A propósito de lo dicho con anterioridad, quisiera leer El baile de los niños como una enunciación enmarcada bajo un discurso homosexual cuya retórica se halla antecedida al menos desde la década de los setenta. En ese sentido, me parece posible pensar el proyecto de Ramírez en términos de una radicalidad representacional, por cuanto su textualidad no sería meramente gay, sino que sobre todo queer, en cuanto aquí ha sido comprendido cómo «la heterosexualidad [...] es un sistema altamente inestable [...] dependiente de la exclusión de la homosexualidad para su propia identidad»6 (Stein y Plummer, 135). Así, esta enunciación, a diferencia de otros discursos homosexuales, no es sólo reivindicativa, sino también subversiva: no reclama igualdad de derechos, sino que su contraviolencia pretende revelar la performance heterosexual, los procesos de elaboración que la construyen; exhibir la existencia de otros cuerpos sexuados, para tensionar los signos heteronormativos.

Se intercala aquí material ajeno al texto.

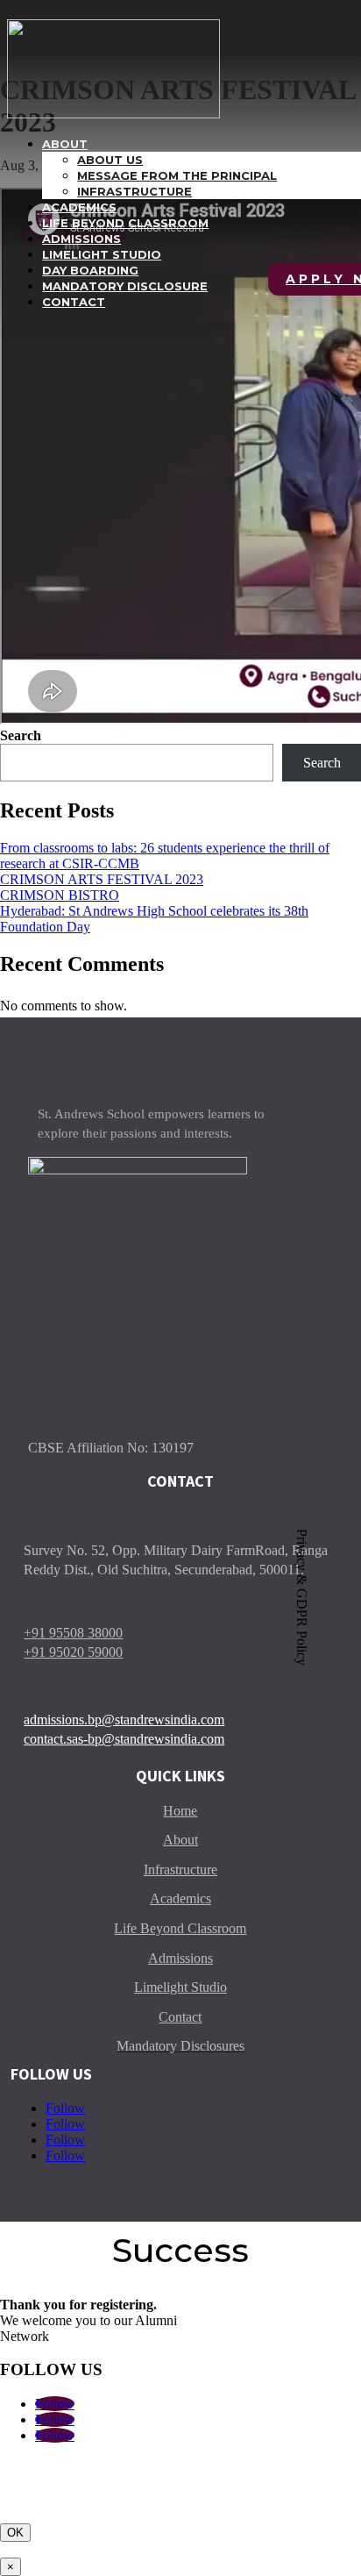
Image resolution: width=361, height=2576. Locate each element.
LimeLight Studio (101, 254)
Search (20, 735)
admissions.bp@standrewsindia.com (124, 1719)
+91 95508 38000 (73, 1632)
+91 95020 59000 (73, 1652)
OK (15, 2532)
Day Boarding (90, 270)
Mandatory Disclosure (125, 286)
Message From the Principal (177, 175)
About (65, 144)
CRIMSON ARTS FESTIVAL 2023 (101, 879)
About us (110, 160)
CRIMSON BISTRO (59, 895)
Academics (79, 207)
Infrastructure (134, 191)
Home (180, 1810)
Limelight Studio (180, 1987)
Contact (73, 302)
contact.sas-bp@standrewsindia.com (124, 1738)
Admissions (81, 239)
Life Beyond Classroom (125, 223)
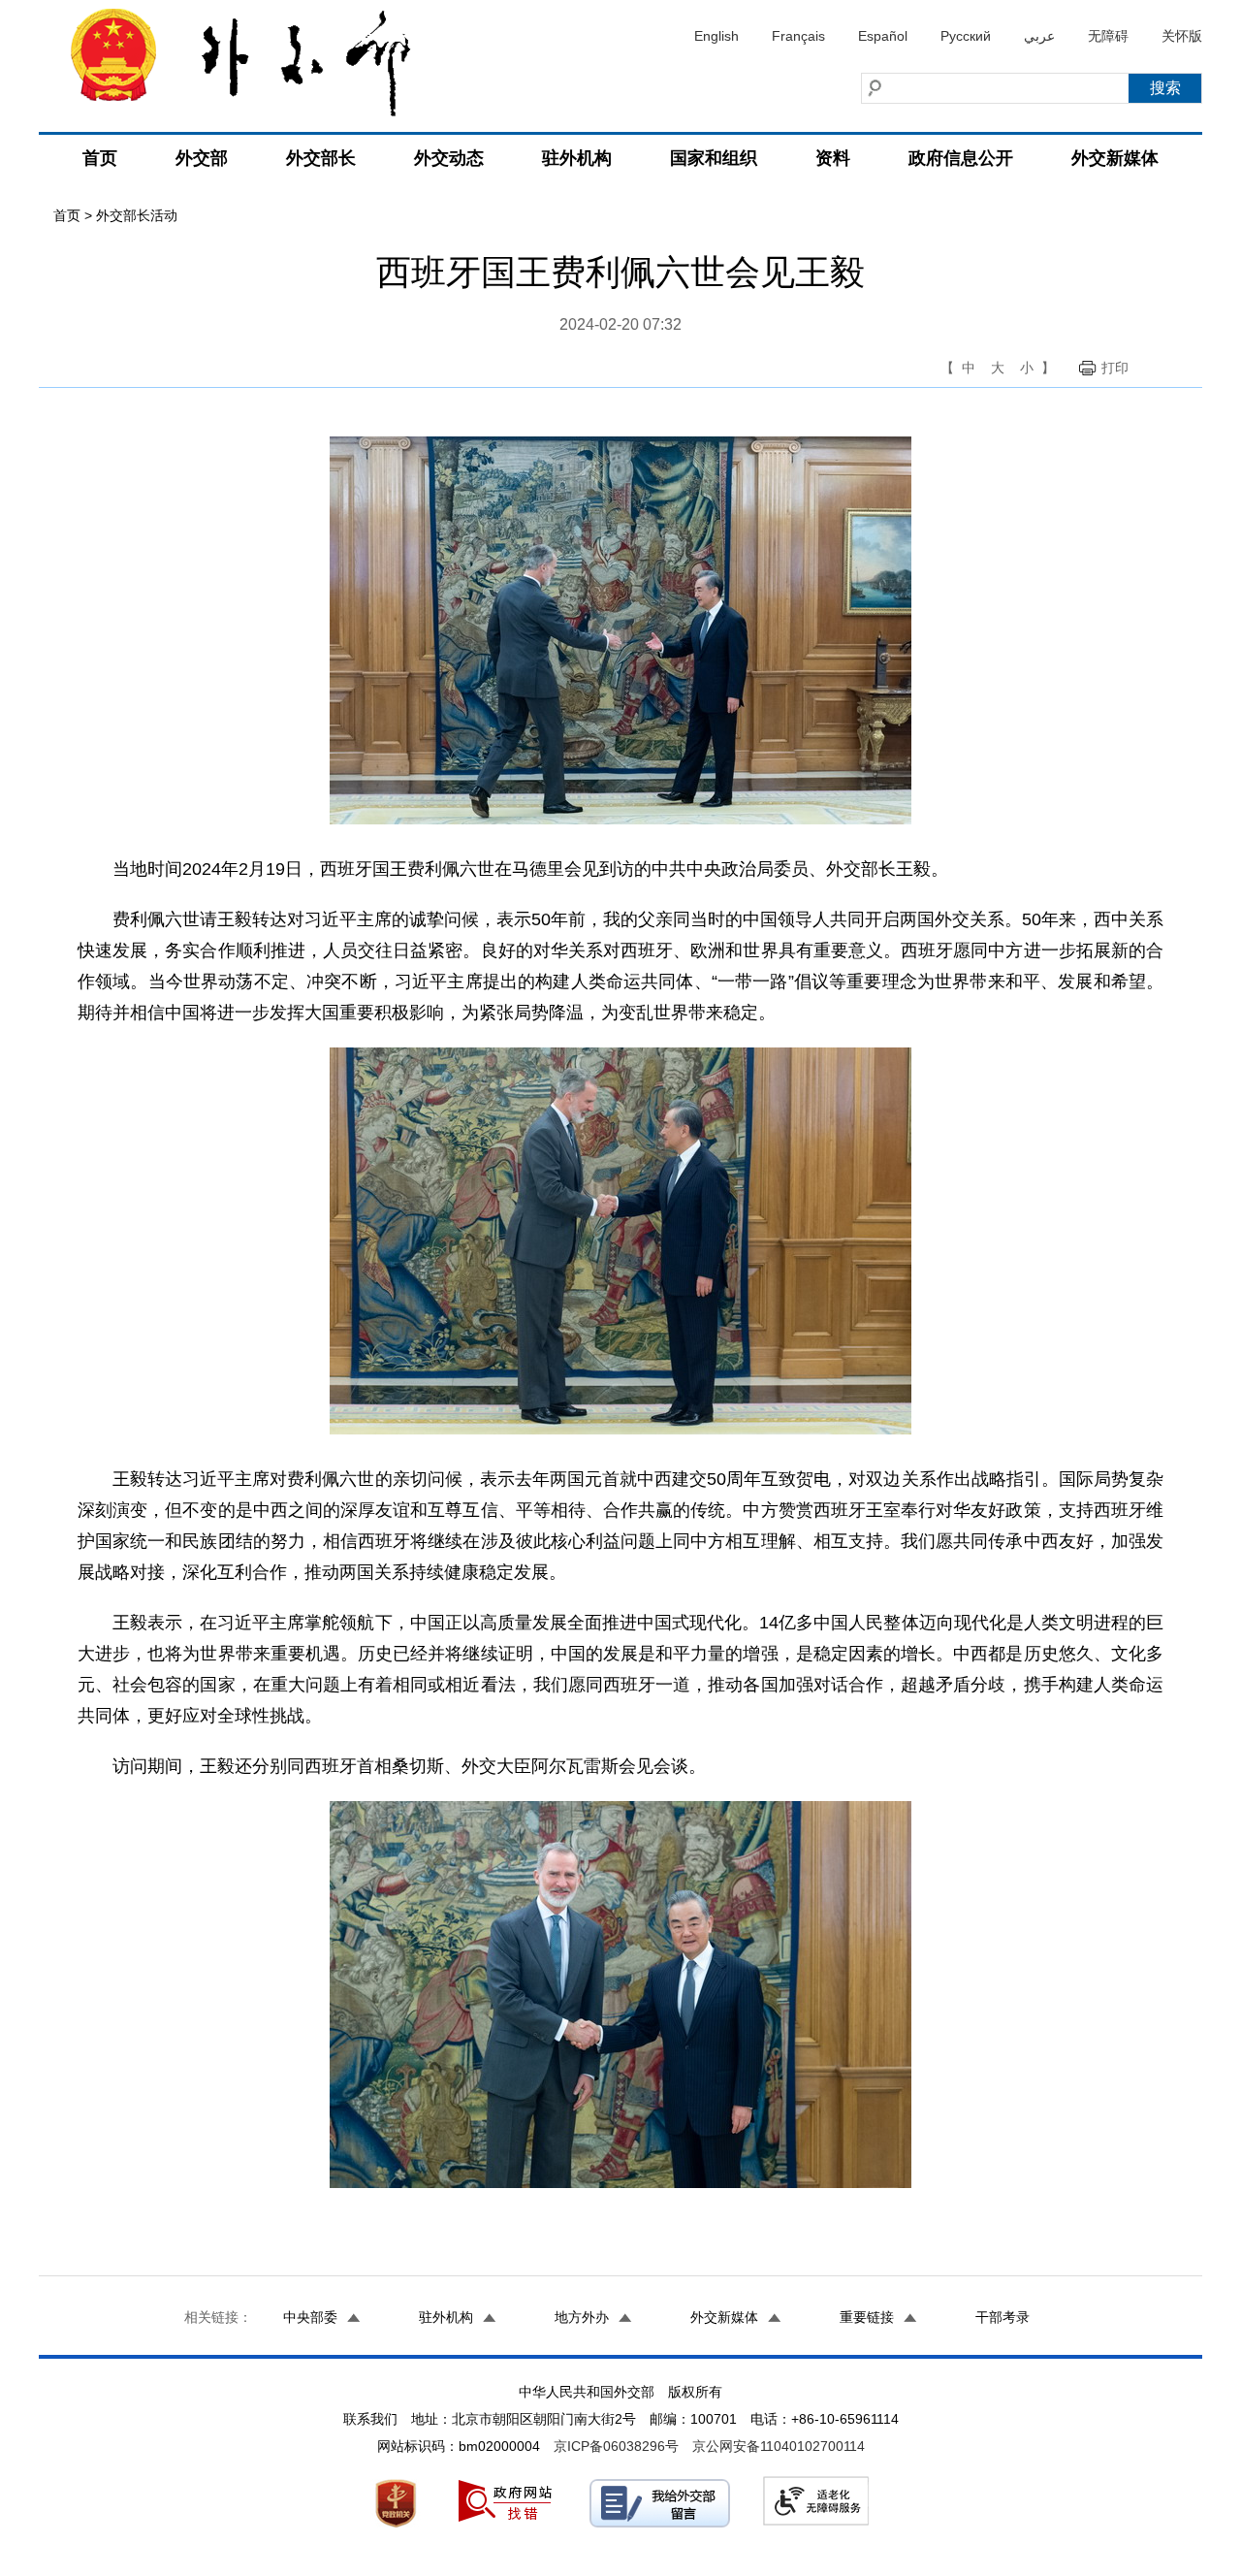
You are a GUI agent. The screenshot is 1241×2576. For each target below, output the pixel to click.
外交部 (201, 158)
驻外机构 (577, 158)
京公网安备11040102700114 (778, 2446)
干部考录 (1002, 2317)
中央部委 (310, 2317)
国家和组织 (713, 158)
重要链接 (867, 2317)
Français (798, 36)
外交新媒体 (1115, 158)
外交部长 (321, 158)
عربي (1039, 36)
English (716, 36)
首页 (99, 158)
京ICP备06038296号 (616, 2446)
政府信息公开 (960, 158)
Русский (965, 36)
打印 (1115, 367)
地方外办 (582, 2317)
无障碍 (1108, 36)
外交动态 (449, 158)
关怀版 (1181, 36)
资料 (832, 158)
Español (882, 36)
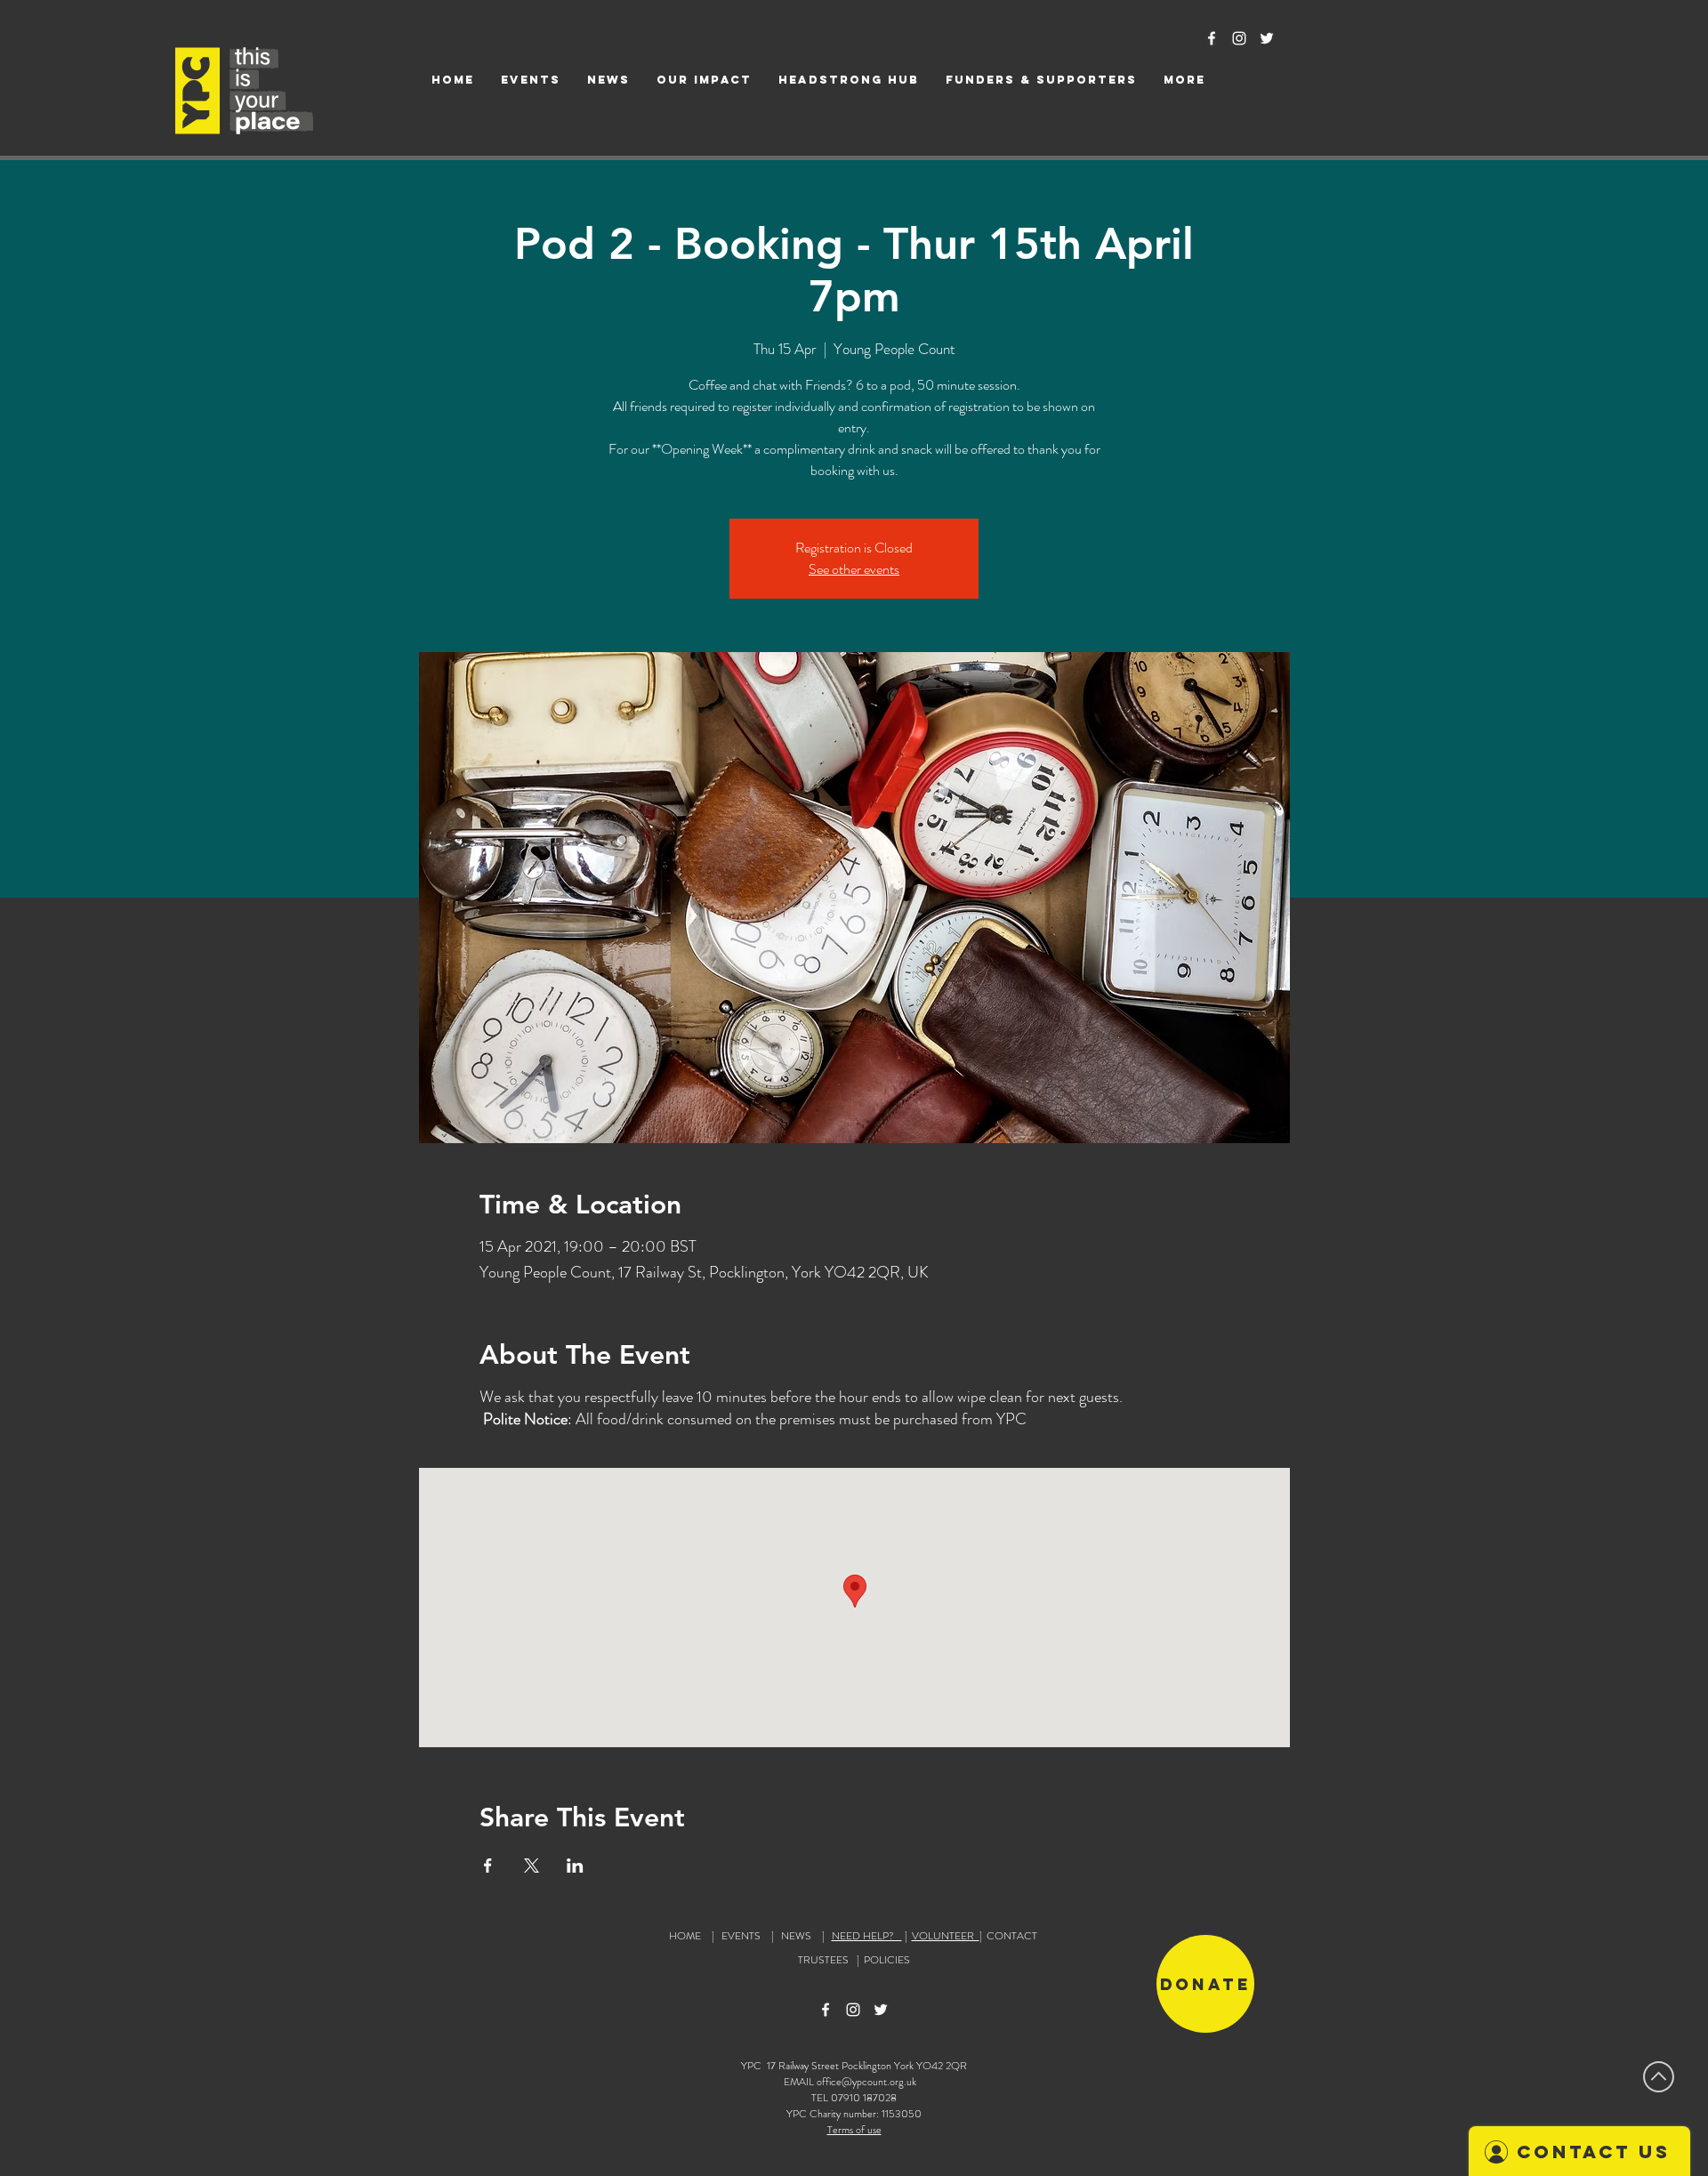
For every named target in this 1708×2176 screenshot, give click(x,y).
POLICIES (887, 1960)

De esa forma, pensaré dos registros vocales que, fusionados, operarán la metáfora poética. El primero trata sobre la relación intertextual existente con el Canto general de Pablo Neruda, mientras el segundo tiene que ver con la constitución travestida de la voz hablante. Luego, la conjugación de ambos registros constituirá lo que he denominado una épica queer, caracterizada como un tipo de intersección discursiva marcada por un flujo bidireccional entre la sublimación y la degradación del mundo representado; una apropiación de la cultura institucional por parte de la disidencia sexual.

CANTO PARTICULAR, ESCRITURA GENERAL: POR UNA INTERVENCIÓN ÉPICA

En principio, cuando se trata de la voz nerudiana, ésta debe ser tratada desde la mirada de lo épico e histórico que enuncia, sellada en Canto general desde su mismo título: lo que dicha obra tiene de general se relaciona con la posición de un sujeto aproximado a una omnisciencia histórica, mientras el canto posibilita un eco homérico y oral. De esa manera, el hablante insistirá una y otra vez sobre su acto representacional: «Yo estoy aquí para contar la historia» (Neruda, 7), o bien, «Yo vengo a hablar por vuestra boca muerta» (35). Él viene aquí a hablar por otros, a posicionarse como apoderado de aquellos que somos los indígenas y mestizos americanos, aquellos cuya historia se organiza en función de una conquista, una colonización, un velo que ha opacado cualquier posibilidad de autorreconocimiento simbólico, pues seríamos sólo la sobra, todo lo que no es el individuo europeo.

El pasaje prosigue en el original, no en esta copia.